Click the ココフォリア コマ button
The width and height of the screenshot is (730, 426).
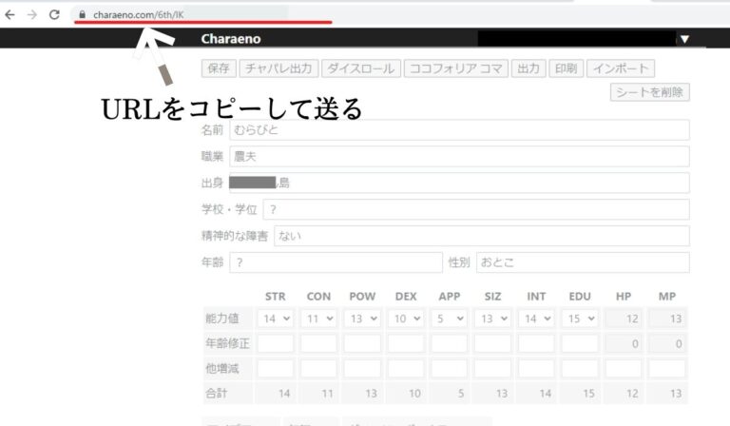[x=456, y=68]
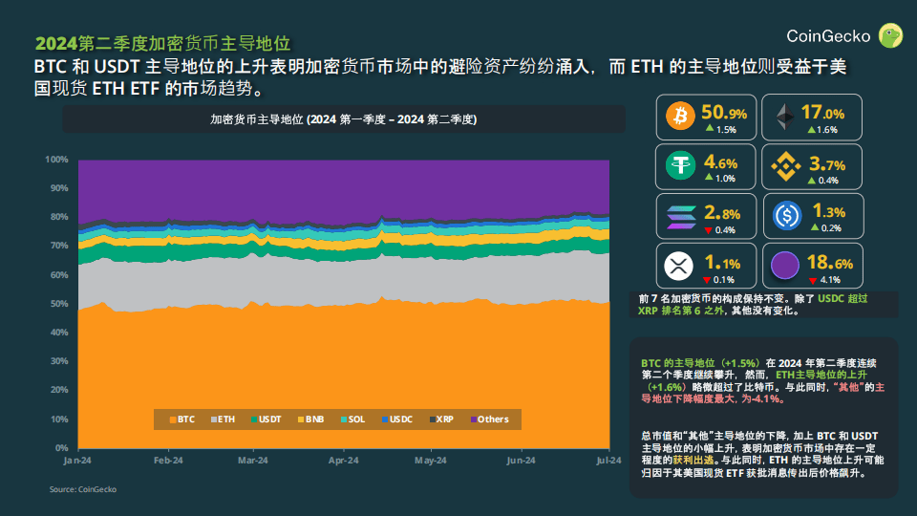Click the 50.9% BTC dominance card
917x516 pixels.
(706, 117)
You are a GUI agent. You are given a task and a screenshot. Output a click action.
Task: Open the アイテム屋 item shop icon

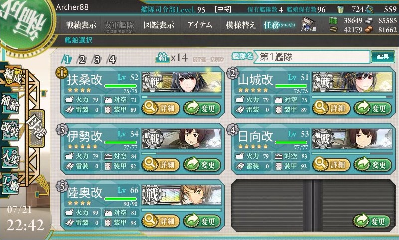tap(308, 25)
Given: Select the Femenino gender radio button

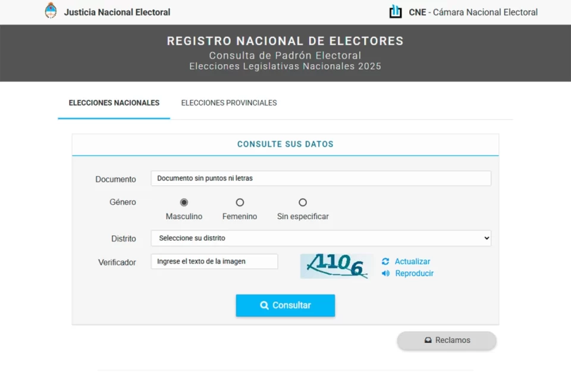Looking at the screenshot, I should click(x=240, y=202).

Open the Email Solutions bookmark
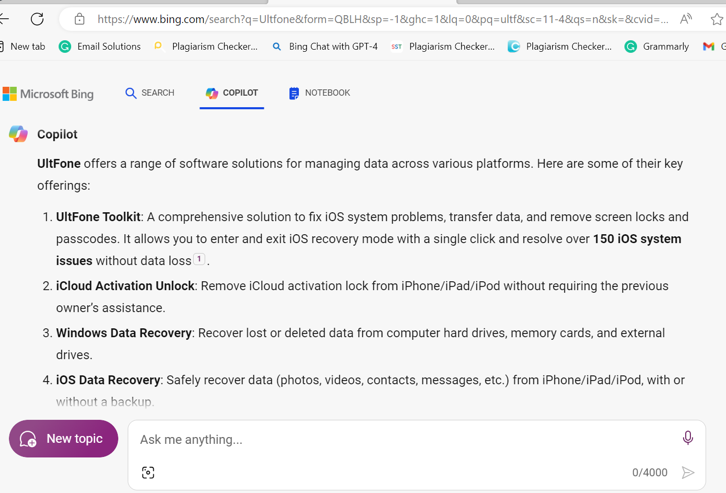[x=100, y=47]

--------------------

▶ What the exercise asks
To answer, repeat exactly the lines from the line containing "You are a GUI" through the last line of the data above, leaving out all pictures.

▶ Answer to the problem
You are a GUI agent. You are given a task and a screenshot. Output a click action.
Task: Open the アイテム屋 item shop icon

tap(308, 25)
Given: Select the Femenino gender radio button

Looking at the screenshot, I should click(x=240, y=202).

Open the Email Solutions bookmark
[x=100, y=47]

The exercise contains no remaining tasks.